I have new windows and want to match to current wooden trims in the house.
The wood used is pine and want to match the picture attached. I tried Cabot's oil based stain and varnish (jarrah satin) but it looked too dark.
Do I use stain and varnish or stain - oil or water-based? Too many options and can't seem to find what I should use!
Solved! See most helpful response
Welcome to the Bunnings Workshop community @Woody1. It's amazing that you've joined us, and many thanks for your question on staining timber.
Have you been able to attend a store to check out the stain display, which shows the colours on sample Pine timber? Here's Cabot's colour visualiser for their range of stains if you cannot head into a store. As well as the available colours on the shelf, Cabot's stain and varnish can be mixed into many colours. This might give you more options on colour selection.
Choosing between oil and water-based stains is really more about the clean-up and how they apply than the colour. Once again, the difference between choosing the varnish option or not has little to do with the colouring. Since you appear to be matching something already varnished, I'd stick with the stain and varnish option.

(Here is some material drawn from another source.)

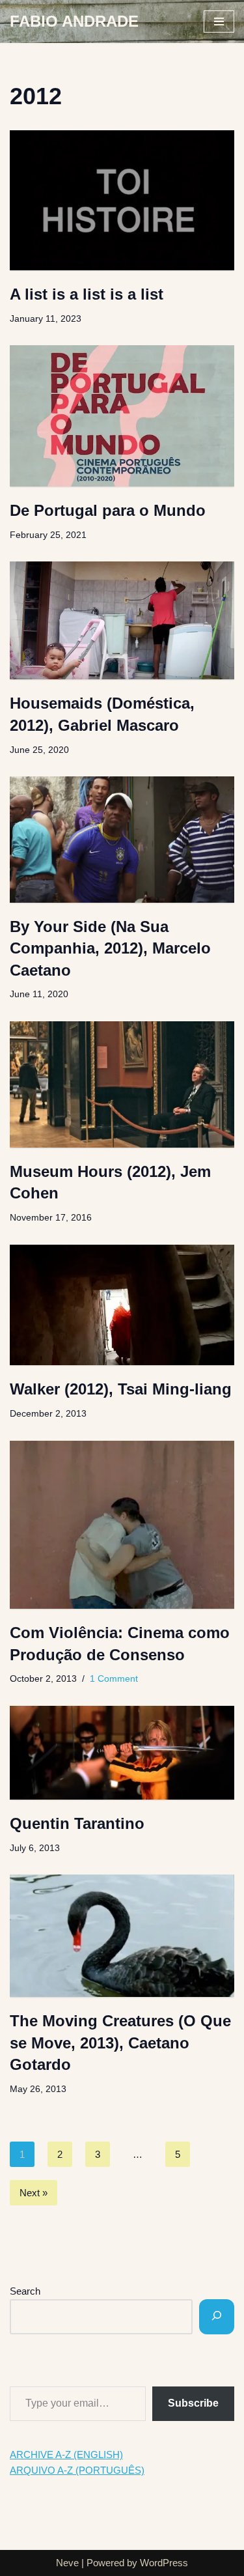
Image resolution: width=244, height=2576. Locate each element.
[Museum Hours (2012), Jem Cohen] (122, 1084)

When you used the Jarrah stain, was it just the one coat that looked too dark?
Thanks Mitchell for your reply.
I did go into the store and looked at the stain display and thought that Jarrah was the best match.
I have had a look at Cabot's colour visualiser but might need to have another look - then go into the store to check out the stain display again.
I have attached a picture of the Jarrah (one coat on the right and two coats on the left) up against the colour I am trying to achieve. The Jarrah looks too chocolate rather than the more honey look that I want.
Personally, I would have thought Jarrah would have had more red tones in it, but that is very chocolate.
One of the issues with trying to choose colours through images is what is experienced in this discussion. Your first image appears as if it has substantial red tones in the stain; from your second image, I can now see a lot less.
I've taken a portion of your second image and overlaid it onto the Cabot's samples. From all of them, it appears to be closest to Gibson. Once again, though, colour matching through a screen is not optimal.